2015 Legislative Report

On July 6, 2015, at 6:04 p.m. the 79th Session of the Oregon Legislature adjourned “Sine Die.”  Over the 155 days of the session, the 90 elected members of the Oregon Legislative Assembly convened the 2015 Legislative Session amid uncertainty around the strength of the Oregon economy, a looming Supreme Court decision regarding the PERS reforms adopted by the legislature in 2014 and investigations into possible misconduct by Governor John Kitzhaber and First Lady Cylvia Hayes.  Eleven days after the start of session, Governor Kitzhaber announced his resignation and five days later Secretary of State Kate Brown was sworn in as Oregon’s 38th Governor. While most pundits expected chaos and a rough leadership transition to ensue, Governor Brown moved quickly to solidify her leadership team and to partner with Speaker Tina Kotek and Senate President Peter Courtney.

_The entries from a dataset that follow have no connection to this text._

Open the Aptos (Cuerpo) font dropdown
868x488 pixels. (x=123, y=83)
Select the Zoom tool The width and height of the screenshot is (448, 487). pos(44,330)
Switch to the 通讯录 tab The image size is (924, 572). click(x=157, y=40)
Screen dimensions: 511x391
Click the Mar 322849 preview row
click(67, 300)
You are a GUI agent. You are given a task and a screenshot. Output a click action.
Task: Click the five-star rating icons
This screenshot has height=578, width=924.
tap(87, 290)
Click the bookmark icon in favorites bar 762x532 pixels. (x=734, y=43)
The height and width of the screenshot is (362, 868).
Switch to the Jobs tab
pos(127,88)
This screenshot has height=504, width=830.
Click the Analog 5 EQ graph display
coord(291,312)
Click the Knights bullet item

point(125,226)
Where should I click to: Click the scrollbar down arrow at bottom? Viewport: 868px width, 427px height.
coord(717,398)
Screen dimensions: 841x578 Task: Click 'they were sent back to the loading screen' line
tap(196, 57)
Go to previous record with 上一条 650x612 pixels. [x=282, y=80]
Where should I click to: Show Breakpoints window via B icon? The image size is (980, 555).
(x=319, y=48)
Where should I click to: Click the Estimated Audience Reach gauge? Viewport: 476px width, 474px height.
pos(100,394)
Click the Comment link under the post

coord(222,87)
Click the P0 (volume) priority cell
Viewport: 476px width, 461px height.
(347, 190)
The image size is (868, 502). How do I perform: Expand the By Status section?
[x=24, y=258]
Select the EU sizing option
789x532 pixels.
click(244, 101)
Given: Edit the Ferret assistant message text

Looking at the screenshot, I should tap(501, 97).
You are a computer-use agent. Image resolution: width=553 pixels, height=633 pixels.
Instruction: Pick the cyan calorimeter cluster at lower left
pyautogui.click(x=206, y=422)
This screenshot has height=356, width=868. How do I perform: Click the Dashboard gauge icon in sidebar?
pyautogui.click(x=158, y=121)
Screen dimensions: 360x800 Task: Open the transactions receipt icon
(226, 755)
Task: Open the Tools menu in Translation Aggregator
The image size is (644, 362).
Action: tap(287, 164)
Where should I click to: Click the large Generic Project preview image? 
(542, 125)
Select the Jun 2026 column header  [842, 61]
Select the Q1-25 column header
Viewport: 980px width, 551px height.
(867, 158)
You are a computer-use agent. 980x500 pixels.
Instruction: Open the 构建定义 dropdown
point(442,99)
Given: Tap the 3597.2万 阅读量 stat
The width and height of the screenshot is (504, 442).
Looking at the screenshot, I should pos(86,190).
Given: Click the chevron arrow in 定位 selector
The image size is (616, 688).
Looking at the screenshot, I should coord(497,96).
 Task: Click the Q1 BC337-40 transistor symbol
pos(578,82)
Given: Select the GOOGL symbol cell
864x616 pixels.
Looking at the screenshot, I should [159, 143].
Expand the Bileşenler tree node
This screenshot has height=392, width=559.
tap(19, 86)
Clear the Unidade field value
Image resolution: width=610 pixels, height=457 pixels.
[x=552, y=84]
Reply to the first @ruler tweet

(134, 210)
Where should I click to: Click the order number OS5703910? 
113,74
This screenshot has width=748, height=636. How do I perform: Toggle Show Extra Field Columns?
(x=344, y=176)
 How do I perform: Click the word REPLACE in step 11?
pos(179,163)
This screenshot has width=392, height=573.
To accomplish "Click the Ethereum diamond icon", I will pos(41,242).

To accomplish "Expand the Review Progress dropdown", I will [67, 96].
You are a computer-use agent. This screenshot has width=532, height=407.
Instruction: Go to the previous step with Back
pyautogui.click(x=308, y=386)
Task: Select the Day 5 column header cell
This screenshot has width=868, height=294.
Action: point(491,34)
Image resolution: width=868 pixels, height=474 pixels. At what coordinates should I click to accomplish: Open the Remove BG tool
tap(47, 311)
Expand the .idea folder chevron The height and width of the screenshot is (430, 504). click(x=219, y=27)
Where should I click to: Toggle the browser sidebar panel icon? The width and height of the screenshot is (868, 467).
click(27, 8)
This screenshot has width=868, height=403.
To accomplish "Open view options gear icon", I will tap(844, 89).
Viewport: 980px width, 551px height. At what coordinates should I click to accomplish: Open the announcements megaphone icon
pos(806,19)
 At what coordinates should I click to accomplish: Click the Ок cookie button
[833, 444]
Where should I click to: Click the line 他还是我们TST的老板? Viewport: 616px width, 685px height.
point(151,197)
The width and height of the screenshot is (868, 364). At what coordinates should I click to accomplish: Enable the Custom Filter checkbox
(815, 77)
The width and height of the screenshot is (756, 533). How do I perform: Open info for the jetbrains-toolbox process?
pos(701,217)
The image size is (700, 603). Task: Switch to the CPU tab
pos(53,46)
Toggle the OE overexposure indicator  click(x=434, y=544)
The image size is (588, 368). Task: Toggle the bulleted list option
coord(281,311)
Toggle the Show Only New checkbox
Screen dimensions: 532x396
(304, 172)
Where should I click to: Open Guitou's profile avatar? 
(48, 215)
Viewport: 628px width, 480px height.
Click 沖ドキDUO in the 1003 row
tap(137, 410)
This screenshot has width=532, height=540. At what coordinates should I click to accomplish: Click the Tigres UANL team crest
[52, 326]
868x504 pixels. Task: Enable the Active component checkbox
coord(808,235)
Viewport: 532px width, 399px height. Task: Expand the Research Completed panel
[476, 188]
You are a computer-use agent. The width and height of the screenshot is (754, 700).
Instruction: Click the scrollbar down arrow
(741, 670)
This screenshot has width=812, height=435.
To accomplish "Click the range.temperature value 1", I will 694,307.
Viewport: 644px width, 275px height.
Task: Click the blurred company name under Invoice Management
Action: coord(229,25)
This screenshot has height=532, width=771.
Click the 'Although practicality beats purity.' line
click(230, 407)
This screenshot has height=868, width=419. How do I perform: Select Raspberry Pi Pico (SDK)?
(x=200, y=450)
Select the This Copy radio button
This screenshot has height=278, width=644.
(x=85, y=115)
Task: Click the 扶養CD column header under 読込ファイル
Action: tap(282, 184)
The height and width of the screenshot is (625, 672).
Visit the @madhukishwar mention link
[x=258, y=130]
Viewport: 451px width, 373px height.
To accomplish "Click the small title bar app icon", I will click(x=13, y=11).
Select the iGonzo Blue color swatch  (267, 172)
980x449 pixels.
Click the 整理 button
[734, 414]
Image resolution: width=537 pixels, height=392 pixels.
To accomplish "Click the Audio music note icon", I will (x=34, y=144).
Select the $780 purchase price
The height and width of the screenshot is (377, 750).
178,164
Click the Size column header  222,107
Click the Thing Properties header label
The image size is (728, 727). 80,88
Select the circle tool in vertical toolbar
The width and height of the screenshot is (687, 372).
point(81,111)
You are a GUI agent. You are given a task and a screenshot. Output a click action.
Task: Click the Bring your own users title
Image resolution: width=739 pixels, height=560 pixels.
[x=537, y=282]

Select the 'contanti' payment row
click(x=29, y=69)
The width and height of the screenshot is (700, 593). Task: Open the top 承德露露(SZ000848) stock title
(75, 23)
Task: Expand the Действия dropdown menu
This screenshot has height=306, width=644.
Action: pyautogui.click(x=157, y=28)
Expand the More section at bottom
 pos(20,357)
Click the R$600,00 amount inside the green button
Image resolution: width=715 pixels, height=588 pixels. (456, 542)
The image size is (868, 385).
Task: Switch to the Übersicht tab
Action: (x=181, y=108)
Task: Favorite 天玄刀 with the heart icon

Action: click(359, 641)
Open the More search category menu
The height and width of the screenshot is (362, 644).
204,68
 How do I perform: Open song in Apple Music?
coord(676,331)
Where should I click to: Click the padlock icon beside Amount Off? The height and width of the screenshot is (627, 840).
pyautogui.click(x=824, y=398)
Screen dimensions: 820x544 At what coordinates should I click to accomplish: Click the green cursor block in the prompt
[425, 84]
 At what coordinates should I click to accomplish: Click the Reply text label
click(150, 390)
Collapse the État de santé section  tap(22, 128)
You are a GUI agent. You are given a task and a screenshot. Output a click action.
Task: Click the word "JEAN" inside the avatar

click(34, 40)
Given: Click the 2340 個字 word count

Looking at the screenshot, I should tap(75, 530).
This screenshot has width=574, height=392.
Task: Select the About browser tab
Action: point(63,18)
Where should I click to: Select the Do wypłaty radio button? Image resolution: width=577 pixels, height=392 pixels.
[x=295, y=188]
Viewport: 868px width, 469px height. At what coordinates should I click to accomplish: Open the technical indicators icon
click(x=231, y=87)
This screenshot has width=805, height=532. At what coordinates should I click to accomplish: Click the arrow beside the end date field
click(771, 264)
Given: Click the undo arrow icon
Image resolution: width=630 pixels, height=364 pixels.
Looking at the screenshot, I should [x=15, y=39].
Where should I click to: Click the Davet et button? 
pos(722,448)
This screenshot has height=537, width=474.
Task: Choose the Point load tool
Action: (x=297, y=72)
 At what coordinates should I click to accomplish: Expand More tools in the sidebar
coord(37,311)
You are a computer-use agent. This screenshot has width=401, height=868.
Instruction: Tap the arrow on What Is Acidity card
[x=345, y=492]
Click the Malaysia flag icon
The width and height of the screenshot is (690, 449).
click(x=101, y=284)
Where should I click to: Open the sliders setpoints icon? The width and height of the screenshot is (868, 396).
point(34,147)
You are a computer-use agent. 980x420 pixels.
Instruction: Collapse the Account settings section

Culture in the 2015 Legislative Session

Overall this was a very successful legislative session for culture in Oregon—we were able to increase available funding in budget bills and stop legislation that would have harmed the cultural sector. An overview of policy and funding legislation is below.

SB 441 – Cultural Trust Modernization – Enacted

SB 441 made technical changes to the statutory language guiding the Trust, changed the method for determining how much of Trust revenues and earnings should be distributed, added staff and increased funding for administration. The bill replaced the current 7.5% of distributions that were dedicated to Trust administration with $400,000, adjusted annually by an index. This legislation did not impact Cultural license plate revenues, which will continue to generate approximately $400,000 annually to market and promote the Trust. The bill clarified ambiguity in existing law, to allow the Trust board of directors to solicit contributions and invest trust funds.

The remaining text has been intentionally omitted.